The inquiry was sparked by a recent NSW case where the defence of provocation was used: Chamanjot Singh cut his wife’s throat eight times after she reportedly threatened to leave him and have him deported; he was given the minimum six-year sentence for manslaughter.
“I got provocation manslaughters many times, so did many of my colleagues, in circumstances where instead of serving 13 to 15 years … you ended up getting less than 10 and often it was a good result for the bloke, but often it was lucky,” said Walmsley.
NSW Director of Public Prosecutions Lloyd Babb SC is one of a number of senior legal figures who have called for the defence of provocation to be abolished, saying that it provokes a ''culture of blaming the victim''.

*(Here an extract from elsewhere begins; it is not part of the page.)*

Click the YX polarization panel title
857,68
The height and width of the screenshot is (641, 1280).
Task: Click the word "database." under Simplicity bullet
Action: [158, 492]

Provocation as a homicide defence was abolished in Victoria in 2005 and Walmsley seems to think the media played a large role.
“The Herald Sun ... has been bullying judges and lawyers for years in regard to ‘justice stinks’ and ‘victims don’t get a fair go’ and ‘what is all this about provocation?’” he said, adding that readers began to think men were getting a “free result”.
In 1989, Walmsley prosecuted the well-known provocation case of Peter Raymond Keogh in Victoria.
Keogh received eight years for stabbing his ex-girlfriend Vicki Cleary, 24, to death. But the defence of provocation reduced murder to manslaughter and he served only three-and-a-half years.
Walmsley said the residing Supreme Court judge, George Hampel, based the subjective test of whether an “ordinary man” in such circumstances might lose their self-control on someone with the personal characteristics of Keogh, not on a “robust” member of the community.
“Hampel gave a very generous provocation direction to the jury because the bloke was depressed and he was an alcoholic and he had issues of self-worth,” explained Walmsley, adding that he unsuccessfully “got into a scrap” with the trial judge over the case.
“Ironically, and not very helpfully, a few years later the High Court came down on my side of it and the ordinary man test was properly readjusted [but] that didn’t help Vicki Cleary.”
There are very few cases in which women have successfully used the defence; Walmsley says it would be less than one in 10.
The reasons for this are investigated in Sex, Culpability and the Defence of Provocation, a new book by Dr Danielle Tyson from Monash University’s Department of Criminology.
Tyson explains that in provocation cases the accused is in a particular position where he is able to shift partial blame to the victim by constructing her as having provoked her own demise.
“His defence will portray her in one of a variety of stock stories: as the nagging woman, an unfaithful or departing wife or a woman who impugns his masculinity. Through these stories the defence narrative blackens the character of the deceased,” said Tyson, adding that such stories rely on outmoded stereotypes, dating from an era where women were at risk of public punishment by their husbands if they stepped outside traditional roles.
Walmsley agreed that similar stories and stereotypes still permeate contemporary cases.
“There’s no doubt about it that women have been discriminated against since the year dot and that has progressively improved, but only marginally, over the last thousand years as they reinvented themselves from being merely men’s chattels to being what they of course always were and always should be: equal members of the human race,” he said.
“Particularly in the legal precincts [in] the last 15 years in Sydney and Melbourne, women have had a pro-active affirmative action, superiority over men … men now complain they don’t do anywhere near as well. So what? Serves us right for keeping women down for as long as we have.”
While one might expect the law of provocation to require the full history of domestic violence in a relationship to be laid out for a jury, it rarely does, explained Walmsley.
Given that the accused is the one that raises the defence and “courts bend over backwards to ensure a fair trial”, past incidences of abuse are often kept hidden.
“[This is so] that the sensational aspect of activity isn’t blown-up and hard to manage by a jury who are only human after all and can’t be taken to easily deal with things that sort of compete with each other,” said Walmsley.
If the defence is abolished in NSW, a statutory variation of murder will likely be enacted in its place, said Walmsley.
This would potentially include a couple of other categories of unlawful homicide defence killing and defensive homicide or diminished responsibility homicide.
“It’ll probably require a tit-for-tat in that regard,” he said.
The inquiry will release its report next month.